Since January 4, 2019, Donald Trump has repeatedly invoked one image in support of his demand for The Wall, that of woman with tape on their mouths being trafficked across the border. Here is what he said on January 4:
“One of the things that happens there is human traffickers — maybe that’s the worst of all — where you’ll have traffickers having three and four women with tape on their mouths and tied up, sitting in the back of a van or a car, and they’ll drive that van or the car not through a port of entry, where we have very talented people that look for every little morsel of drugs, or even people, or whatever they’re looking for. Not going to go there. They get off the road and they drive out into the desert, and they come on, they make a left turn. Usually it’s a left, not a right.”
Trump repeated his claim of women in vans with tape over their mouths 10 times over a 22 day period. It sometimes seemed as though the taped women had replaced MS-13 as the principal reason for the Federal government shutdown. Even as Trump announced the reopening of the Federal government on Friday, he once again defended his failed showdown with Nancy Pelosi by saying “Women are tied up, they’re bound, duct tape put around their faces, around their mouths, in many cases they can’t even breathe…They’re put in the backs of cars or vans or trucks.”
While no one will deny that human trafficking is humanitarian concern, experts agree that those being trafficked are not bound and gagged while crossing the border. Those being trafficked are often deceived by false promises or kept compliant through threats, but they are not physically bound and kidnapped.
The fact-checkers at the Washington Post summarize Trump’s bound women meme:
In Trump’s telling, the adhesive is sometimes blue tape. Other times it is electrical tape or duct tape.
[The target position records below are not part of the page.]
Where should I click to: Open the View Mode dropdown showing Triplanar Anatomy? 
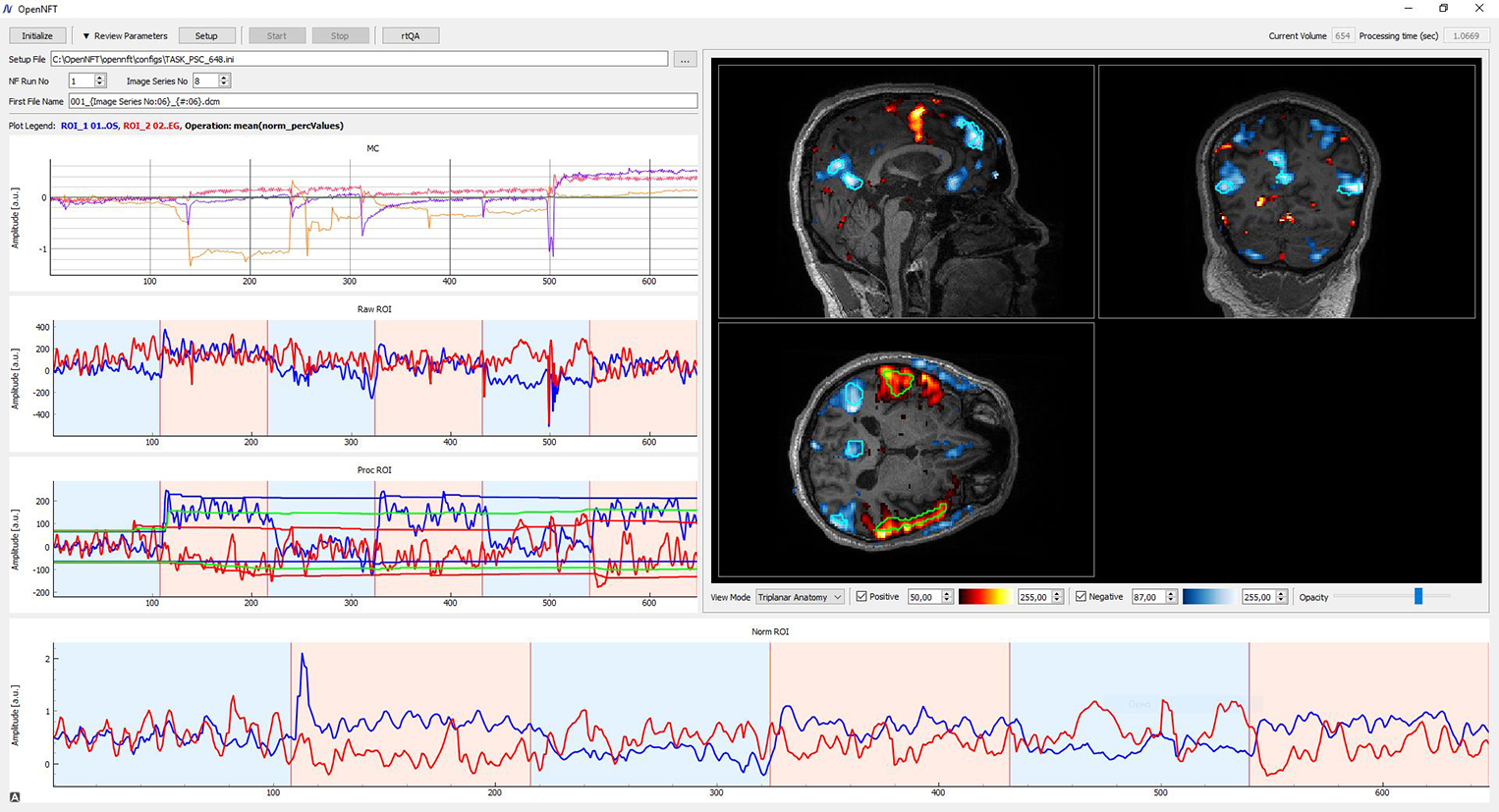click(799, 597)
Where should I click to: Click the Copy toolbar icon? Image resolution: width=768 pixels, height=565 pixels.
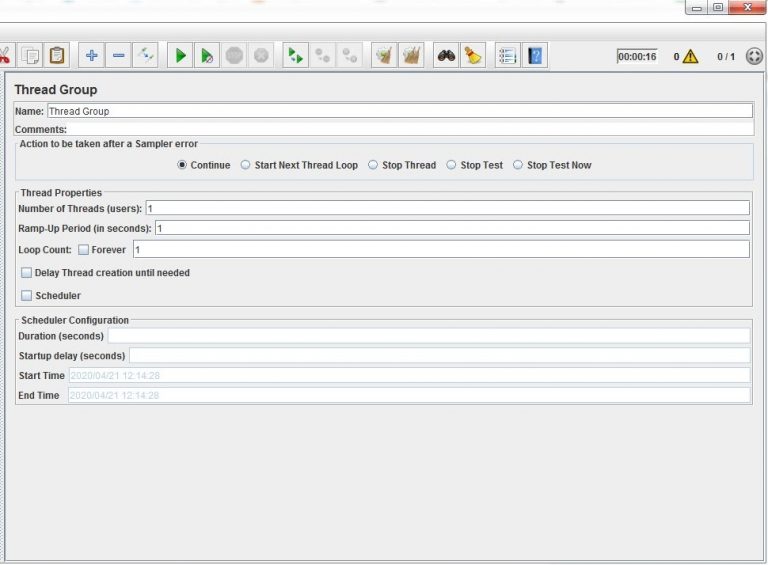click(x=31, y=56)
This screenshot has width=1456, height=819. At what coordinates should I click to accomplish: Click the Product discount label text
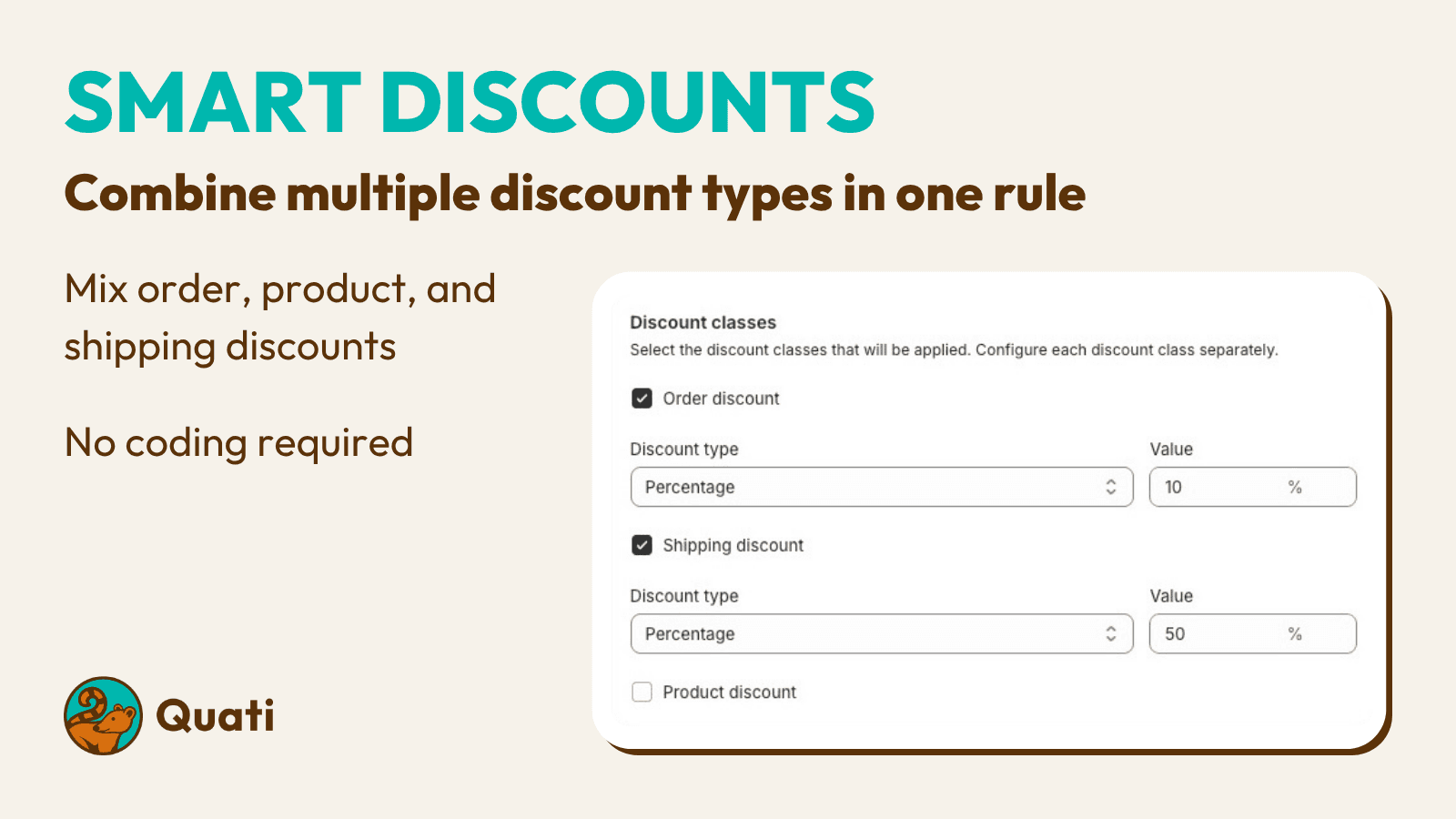pos(729,692)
In some instances, the descriptions are more salacious and graphic. “Human trafficking — grabbing women, in particular — and children, but women — taping them up, wrapping tape around their mouths so they can’t shout or scream, tying up their hands behind their back and even their legs and putting them in a back seat of a car or a van — three, four, five, six, seven at a time,” the president said in the Cabinet Room on Jan. 11.
With an eerie specificity, Trump has characterized these acts as commonplace.
Like more than 7,000 other statements by Trump, the fact-checkers find this claim to be false. According to the Washington Post:
…trafficking experts and advocates for immigrant women have said they are perplexed by this increasingly repeated story in Trump’s repertoire — and are at a loss for where he got his information. It was not from them, they say; in fact, they have no idea what he is talking about.
“I think his statements are completely divorced from reality,” said Ashley Huebner, associate director of legal services at the National Immigrant Justice Center. “That’s not a fact pattern that we see.”
In interviews with The Washington Post this week, nine aid workers and academics who have worked on the border or have knowledge of trafficking there said the president’s tape anecdote did not mirror what they have seen or heard. A separate story reported in the Toronto Star cited several additional experts who said Trump’s lurid narrative — migrant women bound, gagged and driven across the border — does not align with their known reality.
“I have no idea the roots of it,” said Edna Yang, assistant executive director of American Gateways, a Texas-based immigration legal services and advocacy nonprofit. “I haven’t seen a case like that.”